Although the pinhole camera didn’t come into widespread use until the seventeenth century, its origins lie much further back in time. The fisrt surviving mention of it is in the work of the Chinese philosopher Mo-ti (470-390 BCE). The Greeks (Aristotle, Euclid and Theon of Alexandria) built on this, with Euclid’s ‘Optics’ suggesting that the camera obscura proved that light travelled in straight lines. Even so, it wasn’t until Al-Hazen proved that what was prjected through the pinhole was the (upended) image of what was on the other side of it that the idea really began to take off. Al-Hazen’s understanding of the principle behind the camera obscura allowed the first projection of an outdoor image onto a screen indoors.
The spread of Arab ideas and inventions took the camera obscura to Europe, where there is some evidence that it was being used to study solar eclipses as early as the thirteenth century. However, it’s in the area of drawing and fine art that the biggest controversy about the camera obscura lies. We know that by the early eighteenth century, small portable camera obscura were being used by amateur artists as well as by profressionals like Canaletto and Joshua Reynolds. The finely detailed drawings this equipment made possible can be clearly seen in Canaletto’s Venetian paintings. What really scandalised art critics and left some scientists sceptical was the idea (put forward by contemporary artist David Hockney and physicist Charles Falco), that the camera obscura had actually been in use in the art world from the mid fifteenth century onwards.
The Hockney-Falco thesis generated a good deal of controversy (if not open hostility) from the art world.
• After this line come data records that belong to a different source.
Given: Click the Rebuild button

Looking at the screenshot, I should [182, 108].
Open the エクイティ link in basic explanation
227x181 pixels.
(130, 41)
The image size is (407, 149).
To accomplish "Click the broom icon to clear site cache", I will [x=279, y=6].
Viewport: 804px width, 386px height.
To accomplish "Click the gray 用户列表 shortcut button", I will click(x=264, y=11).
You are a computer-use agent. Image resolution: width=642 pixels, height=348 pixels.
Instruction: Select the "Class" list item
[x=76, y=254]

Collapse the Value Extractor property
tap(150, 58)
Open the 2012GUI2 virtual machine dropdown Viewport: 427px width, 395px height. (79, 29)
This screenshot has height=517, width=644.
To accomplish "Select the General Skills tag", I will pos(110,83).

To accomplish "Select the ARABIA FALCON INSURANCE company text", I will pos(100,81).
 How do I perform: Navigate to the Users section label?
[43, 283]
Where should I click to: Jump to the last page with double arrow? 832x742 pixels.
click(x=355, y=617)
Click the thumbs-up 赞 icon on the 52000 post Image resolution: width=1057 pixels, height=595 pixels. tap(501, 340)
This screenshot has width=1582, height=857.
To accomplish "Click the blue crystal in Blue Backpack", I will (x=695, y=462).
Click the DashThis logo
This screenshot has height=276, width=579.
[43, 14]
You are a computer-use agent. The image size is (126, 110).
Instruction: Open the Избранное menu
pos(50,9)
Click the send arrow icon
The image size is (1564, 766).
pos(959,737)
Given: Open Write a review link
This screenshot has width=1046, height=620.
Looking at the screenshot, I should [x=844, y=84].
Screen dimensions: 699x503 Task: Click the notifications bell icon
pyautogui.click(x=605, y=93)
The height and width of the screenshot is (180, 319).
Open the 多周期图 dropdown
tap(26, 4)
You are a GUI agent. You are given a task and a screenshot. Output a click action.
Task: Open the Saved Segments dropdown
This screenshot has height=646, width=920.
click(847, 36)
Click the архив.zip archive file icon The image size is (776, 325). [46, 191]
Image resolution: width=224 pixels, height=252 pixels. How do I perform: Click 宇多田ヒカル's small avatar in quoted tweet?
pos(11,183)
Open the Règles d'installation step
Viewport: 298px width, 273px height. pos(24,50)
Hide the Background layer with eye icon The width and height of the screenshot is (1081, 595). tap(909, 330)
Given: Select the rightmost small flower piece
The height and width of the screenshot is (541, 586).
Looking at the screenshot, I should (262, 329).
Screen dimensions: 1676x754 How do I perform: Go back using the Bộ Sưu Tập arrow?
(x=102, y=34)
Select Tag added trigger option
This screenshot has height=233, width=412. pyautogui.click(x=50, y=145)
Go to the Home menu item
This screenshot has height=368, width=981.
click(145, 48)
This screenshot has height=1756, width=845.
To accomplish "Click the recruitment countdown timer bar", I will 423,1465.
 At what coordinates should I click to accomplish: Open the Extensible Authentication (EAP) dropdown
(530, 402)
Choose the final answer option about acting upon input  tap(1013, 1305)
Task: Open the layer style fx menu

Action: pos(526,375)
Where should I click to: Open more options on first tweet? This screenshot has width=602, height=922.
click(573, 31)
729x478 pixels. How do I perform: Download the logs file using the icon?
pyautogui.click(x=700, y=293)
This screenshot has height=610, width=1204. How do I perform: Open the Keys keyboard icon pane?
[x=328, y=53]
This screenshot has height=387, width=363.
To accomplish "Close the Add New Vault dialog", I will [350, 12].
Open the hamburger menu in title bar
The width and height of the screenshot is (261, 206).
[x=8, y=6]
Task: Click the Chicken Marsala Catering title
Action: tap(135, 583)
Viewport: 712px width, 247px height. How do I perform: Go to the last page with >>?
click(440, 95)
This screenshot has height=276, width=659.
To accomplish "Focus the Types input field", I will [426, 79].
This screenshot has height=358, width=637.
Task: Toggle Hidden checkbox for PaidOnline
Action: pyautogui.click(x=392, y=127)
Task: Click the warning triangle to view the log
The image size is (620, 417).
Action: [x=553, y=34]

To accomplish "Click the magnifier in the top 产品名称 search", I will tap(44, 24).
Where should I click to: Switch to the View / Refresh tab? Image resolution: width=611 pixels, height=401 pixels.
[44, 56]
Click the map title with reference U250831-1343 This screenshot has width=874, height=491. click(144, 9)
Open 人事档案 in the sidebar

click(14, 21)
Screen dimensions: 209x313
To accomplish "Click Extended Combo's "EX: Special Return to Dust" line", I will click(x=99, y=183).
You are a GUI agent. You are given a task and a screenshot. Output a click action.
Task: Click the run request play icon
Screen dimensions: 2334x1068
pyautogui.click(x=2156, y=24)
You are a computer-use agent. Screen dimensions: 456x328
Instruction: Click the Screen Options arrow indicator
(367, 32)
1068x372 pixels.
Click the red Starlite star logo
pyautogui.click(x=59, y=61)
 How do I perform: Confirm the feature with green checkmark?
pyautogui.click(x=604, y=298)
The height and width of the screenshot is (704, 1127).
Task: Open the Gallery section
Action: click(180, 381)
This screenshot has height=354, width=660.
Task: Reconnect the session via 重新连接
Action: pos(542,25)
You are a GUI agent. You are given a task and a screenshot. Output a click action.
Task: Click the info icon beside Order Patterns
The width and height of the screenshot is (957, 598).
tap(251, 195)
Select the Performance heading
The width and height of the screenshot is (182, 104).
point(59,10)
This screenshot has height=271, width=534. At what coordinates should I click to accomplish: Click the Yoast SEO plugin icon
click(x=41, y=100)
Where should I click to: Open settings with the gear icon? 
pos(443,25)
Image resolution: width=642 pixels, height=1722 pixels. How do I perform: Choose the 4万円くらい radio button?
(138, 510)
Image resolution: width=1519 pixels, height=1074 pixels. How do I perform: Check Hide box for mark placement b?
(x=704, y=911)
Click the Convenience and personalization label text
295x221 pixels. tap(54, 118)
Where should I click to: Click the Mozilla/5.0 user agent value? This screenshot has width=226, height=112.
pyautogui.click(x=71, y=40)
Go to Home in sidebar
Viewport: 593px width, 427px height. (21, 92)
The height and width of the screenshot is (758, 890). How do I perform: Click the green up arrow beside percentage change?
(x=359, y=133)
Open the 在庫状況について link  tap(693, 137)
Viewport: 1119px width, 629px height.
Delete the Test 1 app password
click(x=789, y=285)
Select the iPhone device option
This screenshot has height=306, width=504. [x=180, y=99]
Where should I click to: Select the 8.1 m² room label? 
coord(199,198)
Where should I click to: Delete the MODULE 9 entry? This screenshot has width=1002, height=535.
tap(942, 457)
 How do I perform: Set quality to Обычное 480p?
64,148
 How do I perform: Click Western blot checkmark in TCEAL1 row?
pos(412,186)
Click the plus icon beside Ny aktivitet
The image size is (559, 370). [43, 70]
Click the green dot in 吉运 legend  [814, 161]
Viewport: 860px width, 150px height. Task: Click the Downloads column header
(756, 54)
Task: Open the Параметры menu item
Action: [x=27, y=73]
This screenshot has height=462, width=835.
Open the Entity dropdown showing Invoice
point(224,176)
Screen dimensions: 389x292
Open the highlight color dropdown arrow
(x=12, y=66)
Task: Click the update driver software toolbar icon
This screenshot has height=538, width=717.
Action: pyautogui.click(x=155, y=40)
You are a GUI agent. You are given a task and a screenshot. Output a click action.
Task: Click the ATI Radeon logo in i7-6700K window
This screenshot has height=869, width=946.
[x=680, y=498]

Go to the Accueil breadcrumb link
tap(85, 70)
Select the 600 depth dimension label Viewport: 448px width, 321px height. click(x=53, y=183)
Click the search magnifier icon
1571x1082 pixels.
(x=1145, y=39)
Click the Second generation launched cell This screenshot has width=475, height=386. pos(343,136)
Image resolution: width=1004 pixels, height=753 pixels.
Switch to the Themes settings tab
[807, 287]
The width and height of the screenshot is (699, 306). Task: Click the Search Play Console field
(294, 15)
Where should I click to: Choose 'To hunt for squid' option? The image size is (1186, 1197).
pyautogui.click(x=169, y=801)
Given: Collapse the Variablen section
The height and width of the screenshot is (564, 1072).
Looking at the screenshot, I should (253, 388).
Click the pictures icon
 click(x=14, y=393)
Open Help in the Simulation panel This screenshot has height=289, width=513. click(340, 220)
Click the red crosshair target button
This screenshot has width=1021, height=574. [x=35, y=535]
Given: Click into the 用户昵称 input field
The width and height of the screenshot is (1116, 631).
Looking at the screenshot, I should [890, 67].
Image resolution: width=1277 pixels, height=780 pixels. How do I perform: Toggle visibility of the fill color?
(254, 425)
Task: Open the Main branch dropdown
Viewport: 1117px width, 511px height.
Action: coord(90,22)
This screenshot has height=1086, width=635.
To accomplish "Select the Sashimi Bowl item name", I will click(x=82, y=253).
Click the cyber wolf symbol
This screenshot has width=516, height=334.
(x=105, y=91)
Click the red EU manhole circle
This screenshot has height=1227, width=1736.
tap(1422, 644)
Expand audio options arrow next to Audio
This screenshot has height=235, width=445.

At the International Conference of Information Sciences in February 2007, Falco argued that the Arab scientist Ibn-al-Haytham’s eleventh century ‘Book of Optics’ had very likely influenced the use of optical aids by early Renaissance artists. at a later conference, Hockney cited Van Eyck’s ‘Arnolfi Wedding’ of 1434 as a prime example of this
Whilst other critics have questioned the scientific and conceptual ability of early Renaissance artists to understand and effectively use the techniques of image projections, this in no way detracts from the importance of this invention to modern life.